§ **Data extract**
* start *

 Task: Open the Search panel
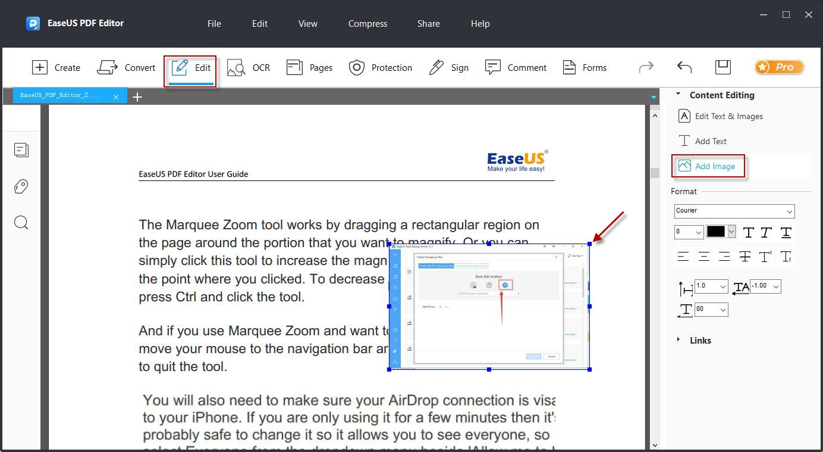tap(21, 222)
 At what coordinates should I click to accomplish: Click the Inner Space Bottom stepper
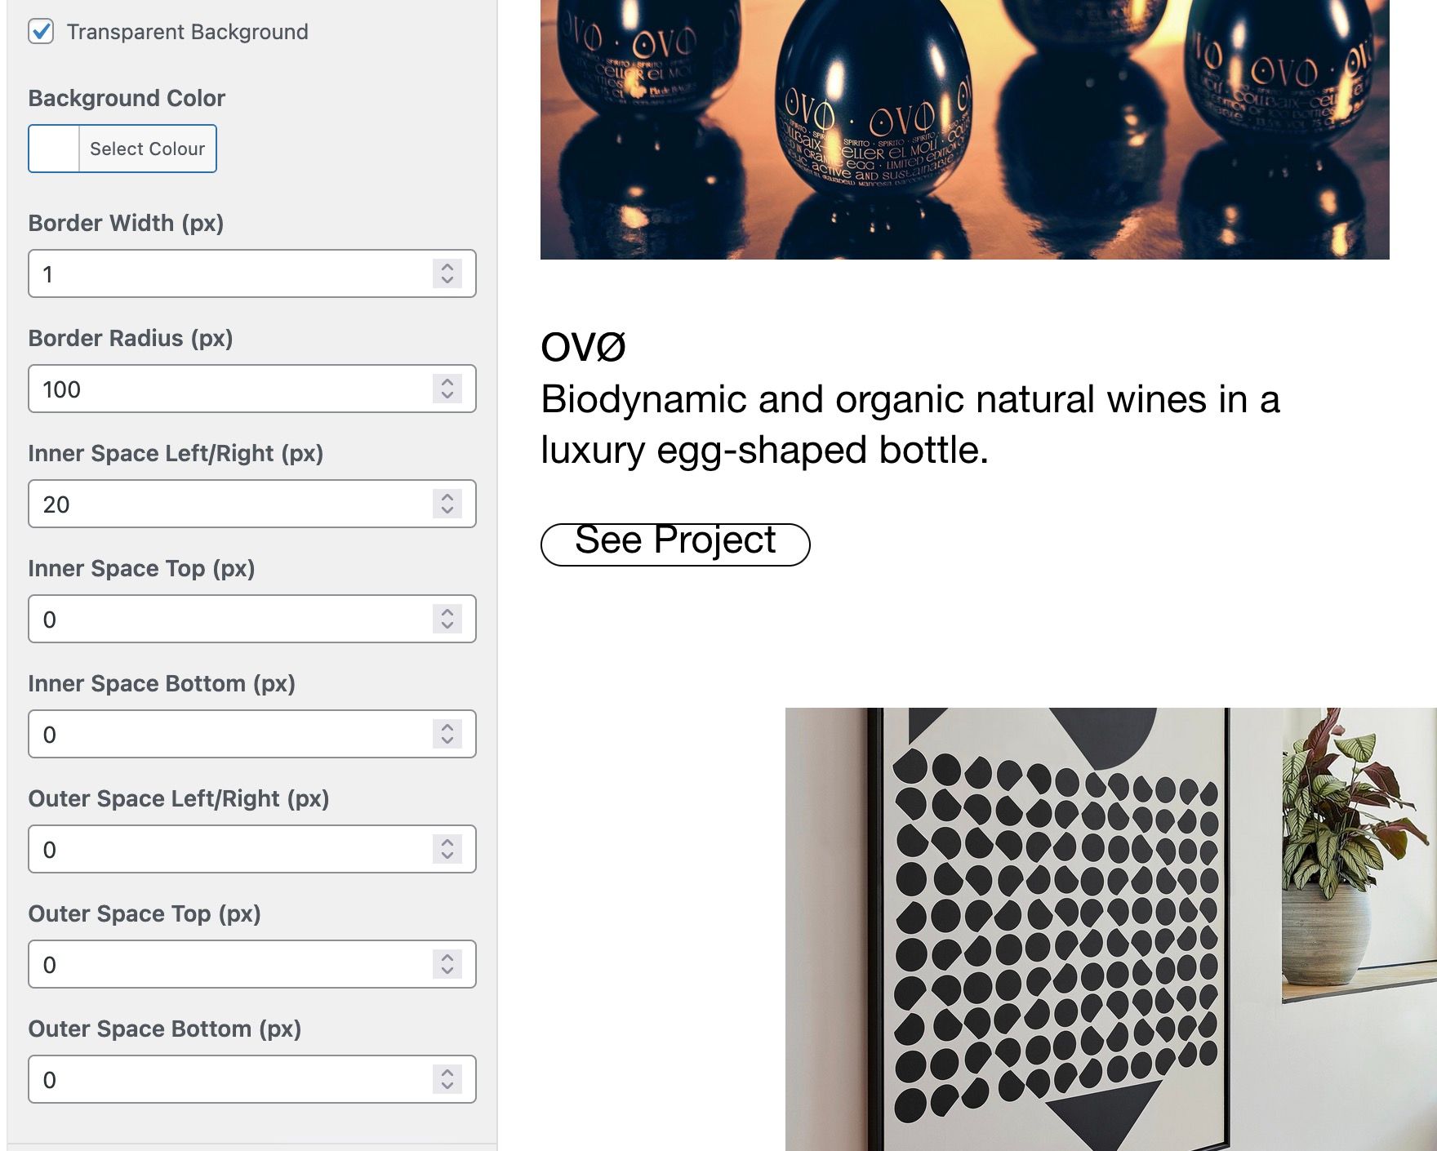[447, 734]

* end *
* start *

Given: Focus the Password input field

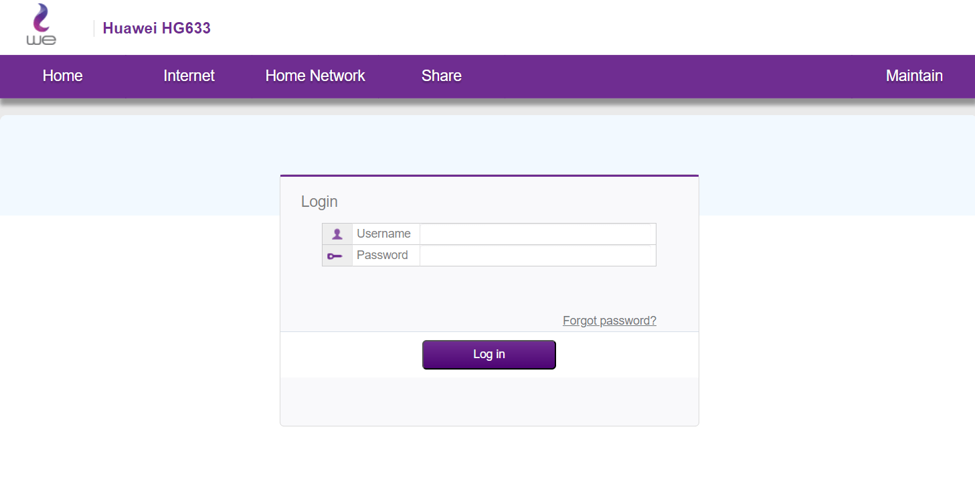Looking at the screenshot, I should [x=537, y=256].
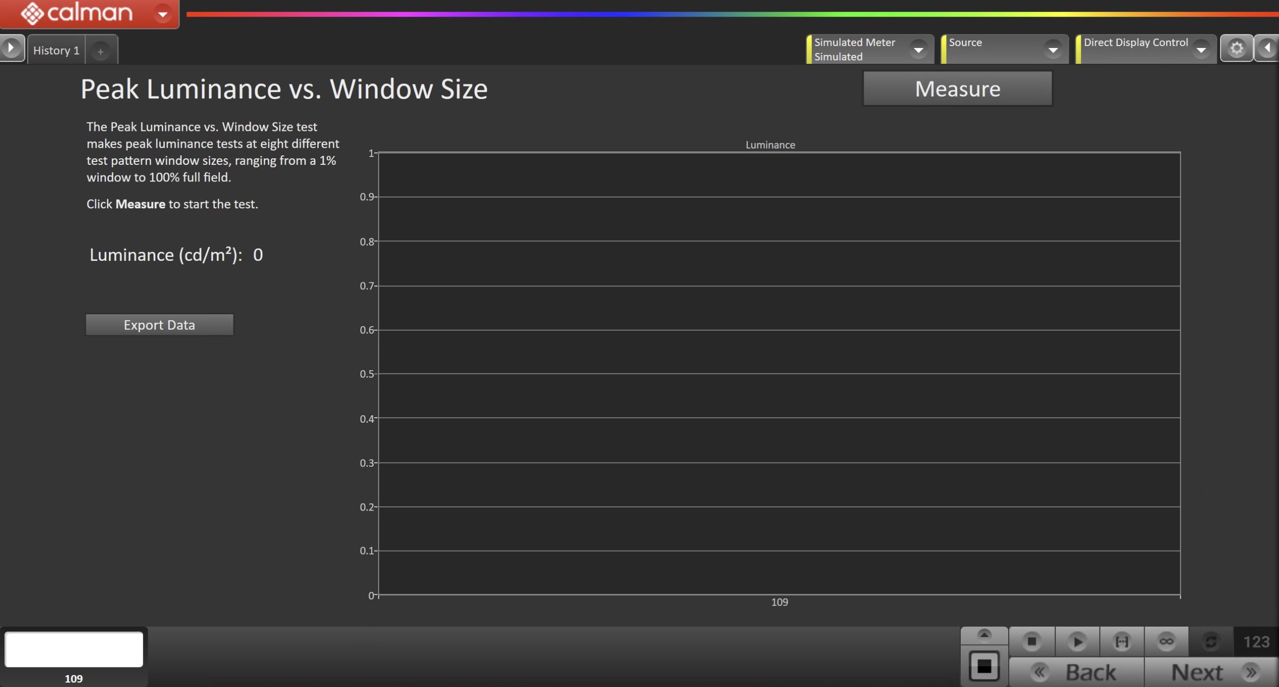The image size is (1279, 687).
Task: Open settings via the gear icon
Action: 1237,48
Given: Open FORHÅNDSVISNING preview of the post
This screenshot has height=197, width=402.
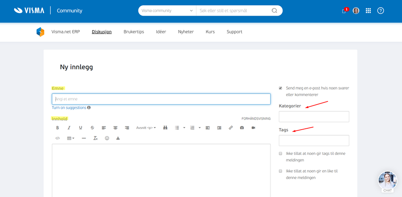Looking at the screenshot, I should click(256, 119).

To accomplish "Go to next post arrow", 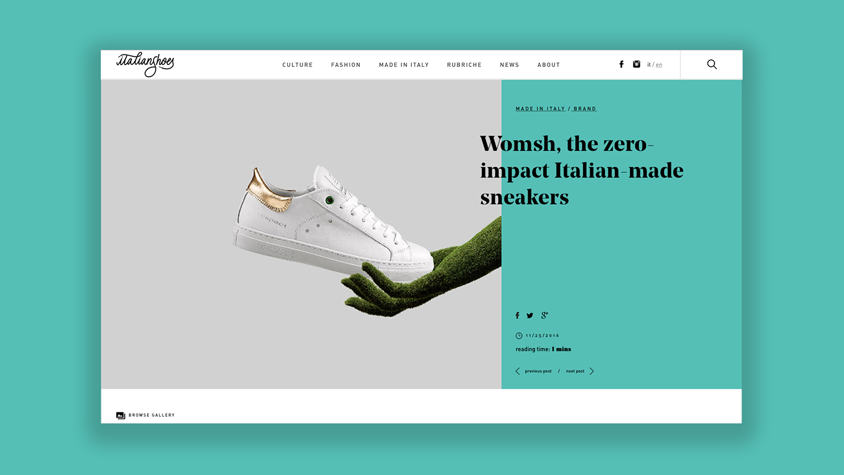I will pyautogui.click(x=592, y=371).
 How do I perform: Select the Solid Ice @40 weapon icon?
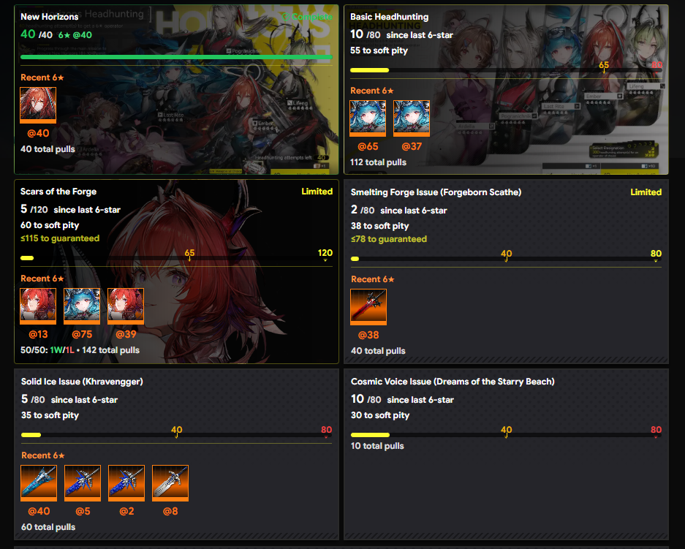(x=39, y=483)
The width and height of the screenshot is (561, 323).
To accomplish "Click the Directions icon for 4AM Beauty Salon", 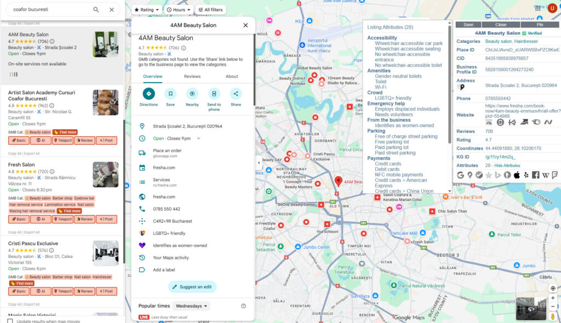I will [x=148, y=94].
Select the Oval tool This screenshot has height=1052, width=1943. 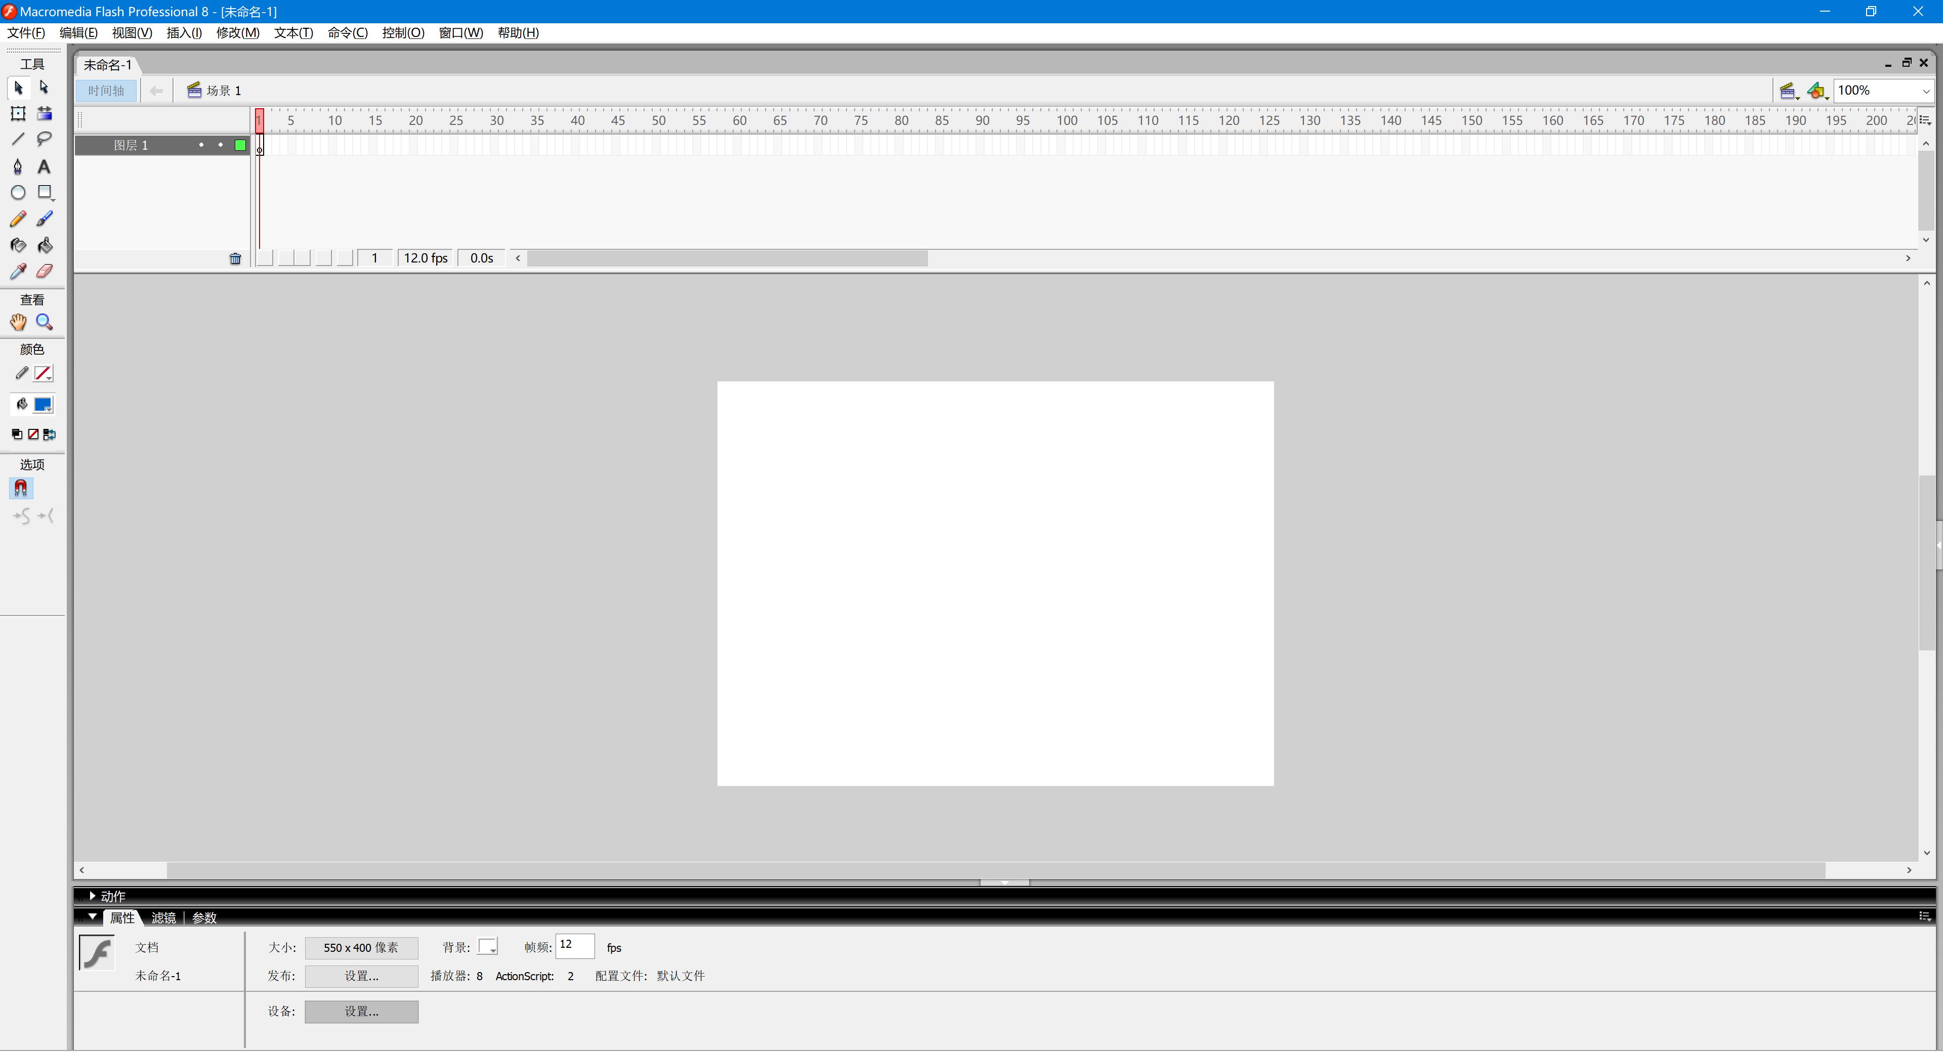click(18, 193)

* end *

§ **Work instructions**
From the records above, pull out each line that contains the word "Given" and copy it in full.

§ **Answer to this problem**
Given: Focus the Password input field
Given: Open FORHÅNDSVISNING preview of the post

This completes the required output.